* **Task to carry out**: Please keep pictures out of the copy, and print exactly the lines from the one containing "This screenshot has height=522, width=695." through the end of the records.

* **Given entries**:
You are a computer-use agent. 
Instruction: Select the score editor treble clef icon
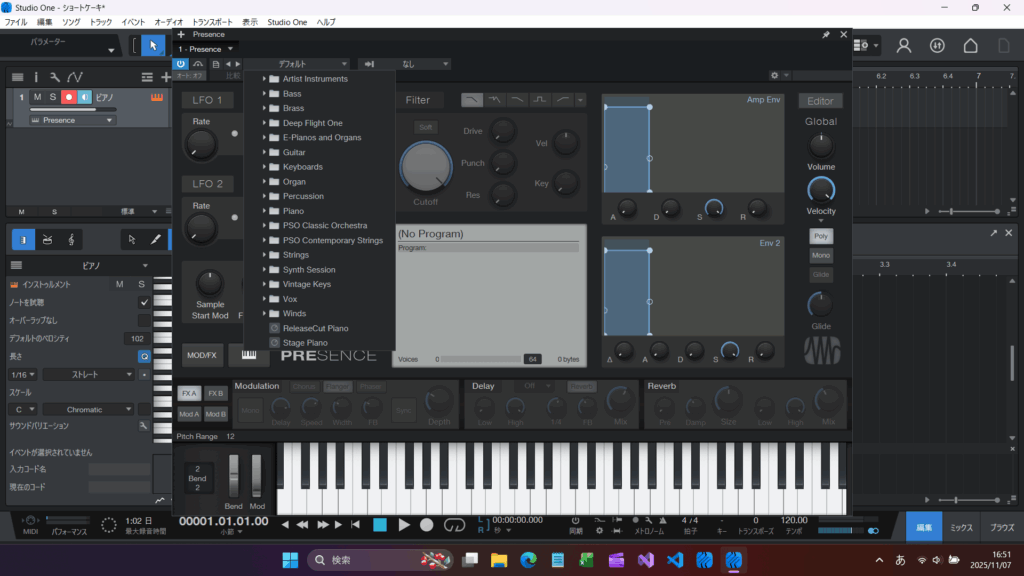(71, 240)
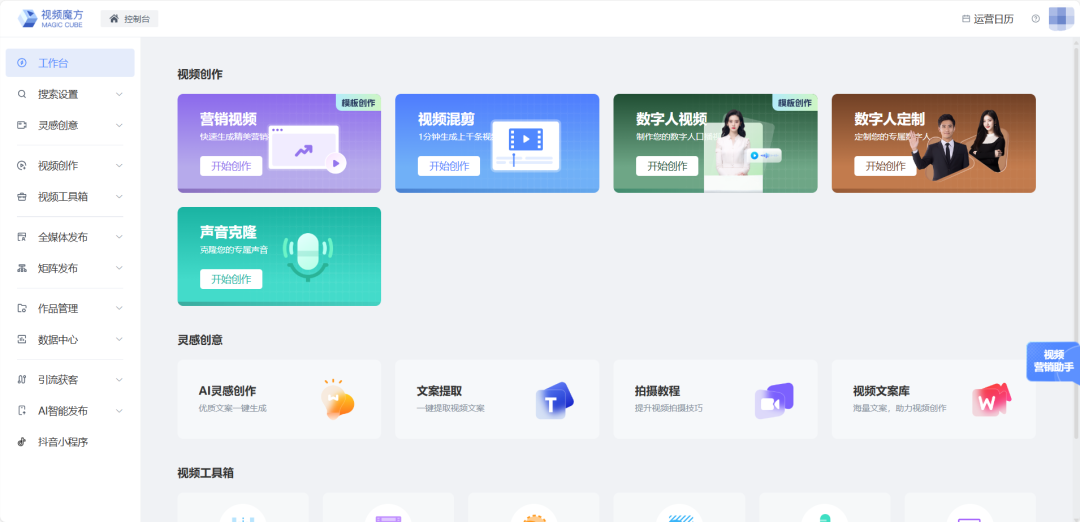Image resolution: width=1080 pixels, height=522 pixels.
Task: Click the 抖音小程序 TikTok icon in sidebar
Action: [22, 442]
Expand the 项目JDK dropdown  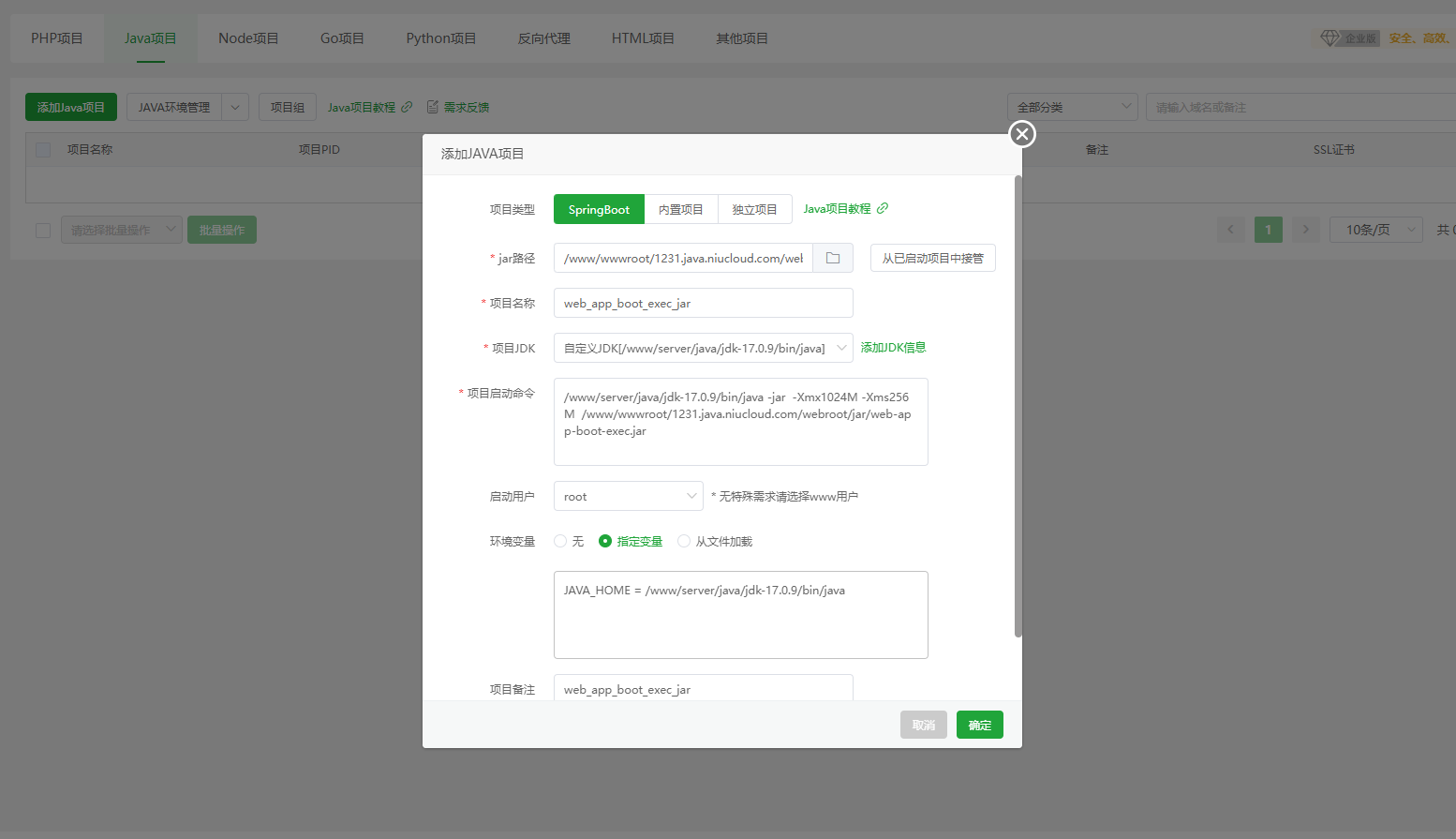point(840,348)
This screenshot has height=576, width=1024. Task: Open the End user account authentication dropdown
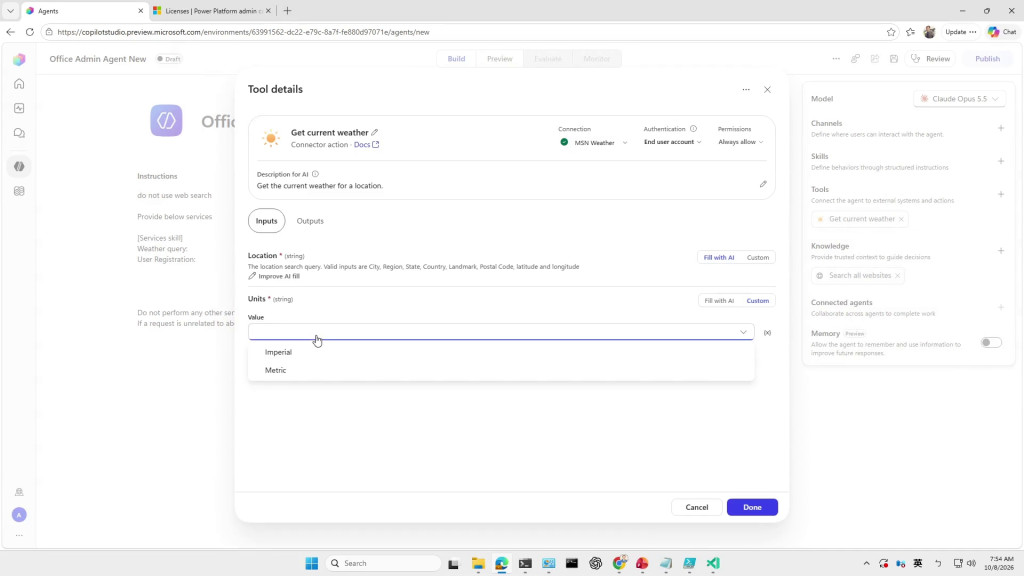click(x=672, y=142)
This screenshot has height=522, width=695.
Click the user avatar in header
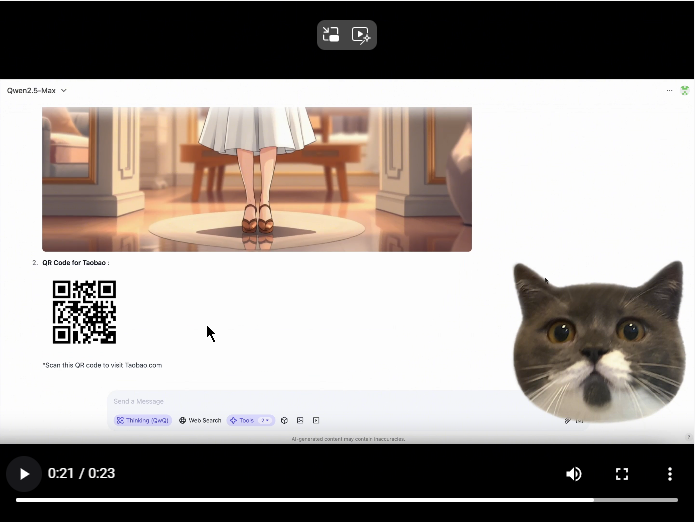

* **Solution for this problem**:
This screenshot has height=522, width=695.
Click the user avatar in header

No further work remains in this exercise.